Intestate Distribution to Ancestors and Collateral Relatives
If a decedent is survived by a spouse or issue, then all the decedent's intestate property goes to the surviving spouse or surviving issue, which includes children, grandchildren, and other direct descendents — nothing goes to the decedent's ancestors or to their issue, including brothers and sisters.
However, if the decedent had no surviving spouse or issue, then his estate goes to his ascendants, either ancestors or collateral relatives. Ancestors are progenitors of the decedent; hence, the decedent is the issue of all his ancestors. Collateral relatives (aka collateral kindred), or just collaterals, are all the issue of the decedent's ancestors that are not in the direct line of descent. So, parents and grandparents are ancestors while brothers and sisters, uncles and aunts, and cousins are collaterals.
Collateral relatives are further classified according to the degree of relationship to the decedent. First-line collaterals are the issue of the decedent's parents, the decedent's brothers and sisters. Second-line collaterals are the issue of the grandparents not including the parents, including uncles and aunts, and first cousins. Likewise, third-line collaterals are the issue of great-grandparents not including grandparents and parents, etc.
As with the distribution to issue, the 1st in line to inherit are the surviving ascendants more closely related to the decedent. And as with intestate distribution to issue, there are 3 main schemes for the intestate distribution to ascendants: degree of relationship approach, parentelic approach, or the degree of relationship with a parentelic tie-breaker.
Degree of Relationship Approach
Under the degree of relationship approach, the nearest kin of the decedent inherits. The degree of relationship is determined by counting the number of generations along the decedent's bloodline to those common ancestors who have surviving issue, then counting the generations from the ancestors to their surviving issue. All relatives with the lowest count inherit to the exclusion of all others.
In the parentelic approach, it is the degree of relationship to the nearest common ancestor that determines who inherits.
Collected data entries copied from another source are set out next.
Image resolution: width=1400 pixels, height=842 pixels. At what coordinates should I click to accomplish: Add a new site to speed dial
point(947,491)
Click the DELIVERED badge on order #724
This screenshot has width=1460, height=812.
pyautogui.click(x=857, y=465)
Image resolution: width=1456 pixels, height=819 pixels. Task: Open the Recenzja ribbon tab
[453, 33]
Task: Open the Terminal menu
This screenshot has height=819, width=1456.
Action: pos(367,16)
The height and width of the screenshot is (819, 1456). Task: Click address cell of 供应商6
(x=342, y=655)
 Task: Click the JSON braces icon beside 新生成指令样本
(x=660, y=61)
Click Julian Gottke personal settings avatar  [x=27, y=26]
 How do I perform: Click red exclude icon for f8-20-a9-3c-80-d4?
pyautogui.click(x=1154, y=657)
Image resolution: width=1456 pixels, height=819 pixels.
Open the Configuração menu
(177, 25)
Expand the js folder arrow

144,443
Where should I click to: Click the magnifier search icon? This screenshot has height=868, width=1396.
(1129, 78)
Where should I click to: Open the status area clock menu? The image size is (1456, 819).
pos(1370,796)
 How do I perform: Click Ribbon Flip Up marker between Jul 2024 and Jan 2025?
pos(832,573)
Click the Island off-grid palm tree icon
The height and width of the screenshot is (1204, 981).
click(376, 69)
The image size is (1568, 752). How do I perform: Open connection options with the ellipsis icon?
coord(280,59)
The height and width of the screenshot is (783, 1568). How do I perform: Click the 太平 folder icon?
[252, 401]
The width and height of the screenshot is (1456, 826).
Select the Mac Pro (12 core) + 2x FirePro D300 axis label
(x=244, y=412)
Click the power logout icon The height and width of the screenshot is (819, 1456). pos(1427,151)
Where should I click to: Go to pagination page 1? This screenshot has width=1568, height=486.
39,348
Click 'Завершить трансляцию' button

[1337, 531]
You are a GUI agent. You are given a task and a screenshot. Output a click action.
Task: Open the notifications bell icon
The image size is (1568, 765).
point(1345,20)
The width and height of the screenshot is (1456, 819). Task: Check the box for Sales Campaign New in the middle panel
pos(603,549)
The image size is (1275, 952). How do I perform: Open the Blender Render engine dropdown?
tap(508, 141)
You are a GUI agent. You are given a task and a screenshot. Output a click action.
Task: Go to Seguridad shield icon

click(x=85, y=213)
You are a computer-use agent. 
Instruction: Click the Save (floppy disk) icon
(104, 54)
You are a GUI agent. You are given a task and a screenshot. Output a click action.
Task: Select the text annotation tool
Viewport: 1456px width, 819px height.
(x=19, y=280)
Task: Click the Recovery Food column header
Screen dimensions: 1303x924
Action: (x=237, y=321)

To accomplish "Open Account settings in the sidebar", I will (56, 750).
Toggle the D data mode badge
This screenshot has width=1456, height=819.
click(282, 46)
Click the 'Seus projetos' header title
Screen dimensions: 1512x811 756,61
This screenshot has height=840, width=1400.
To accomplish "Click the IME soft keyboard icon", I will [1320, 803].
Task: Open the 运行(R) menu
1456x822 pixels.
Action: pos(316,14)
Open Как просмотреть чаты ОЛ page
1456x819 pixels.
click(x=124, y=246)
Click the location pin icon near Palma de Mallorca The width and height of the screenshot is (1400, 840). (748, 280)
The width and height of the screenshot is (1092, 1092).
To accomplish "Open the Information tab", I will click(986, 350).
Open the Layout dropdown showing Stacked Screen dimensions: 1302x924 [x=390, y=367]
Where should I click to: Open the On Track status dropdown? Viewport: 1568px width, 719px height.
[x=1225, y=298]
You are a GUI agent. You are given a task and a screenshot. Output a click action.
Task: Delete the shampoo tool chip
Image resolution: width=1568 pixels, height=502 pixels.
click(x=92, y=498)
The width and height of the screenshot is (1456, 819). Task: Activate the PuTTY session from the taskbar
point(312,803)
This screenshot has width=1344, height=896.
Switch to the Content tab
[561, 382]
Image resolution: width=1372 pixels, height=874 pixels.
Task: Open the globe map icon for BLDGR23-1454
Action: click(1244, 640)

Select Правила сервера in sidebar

Under this system, a relative who had a more closely related common ancestor than another would inherit, even if other relatives would be more closely related under the degree of relationship approach. Many states also use the per stirpes/per capita with representation/per capita at each generation intestate distribution schemes within the parentelic lines with live takers.
Degree of Relationship with a Parentelic Tie-Breaker Approach
Some states use the degree of relationship approach with a parentelic tie-breaker, which considers the degree of relationship first and if there is more than 1 taker, then the parentelic approach is used to further narrow the number of relatives who would inherit. Relatives who have the same degree of relationship and the same parentelic relationship would inherit to the exclusion of all others.
When a parent has had children with more than 1 spouse, then the children will have brothers and sisters who share only 1 parent — hence, the term half-blood — half-brothers and half-sisters.
Under common law, only full-blooded siblings or their issue were entitled to inherit. However, under the UPC and in most states, half-bloods are now treated equally, except in a few jurisdictions where half-bloods' share of the estate is less than that of a full-blooded relative or half-bloods take only if there are no full-blooded takers.
Escheat to the State
Note that by going far enough up the family tree, there will be many people related to the decedent. Indeed, there have been many reclusive people who have died, only to have many people claiming to be their heirs. Sometimes they numbered in the thousands! Remotely related relatives were sometimes called laughing heirs, since they had no emotional attachment to the decedent, and they were imagined to laugh all the way to the bank, elated by their good fortune.
Eventually the states got wise. All states now limit the degree of relationship in their intestate distribution laws. If there are no heirs related closely enough to satisfy the legal requirement, then the estate escheats to the state. This also greatly reduced fraud and the litigation of will challenges.
However, very few wealthy estates escheat to the state, since nothing attracts relatives like money.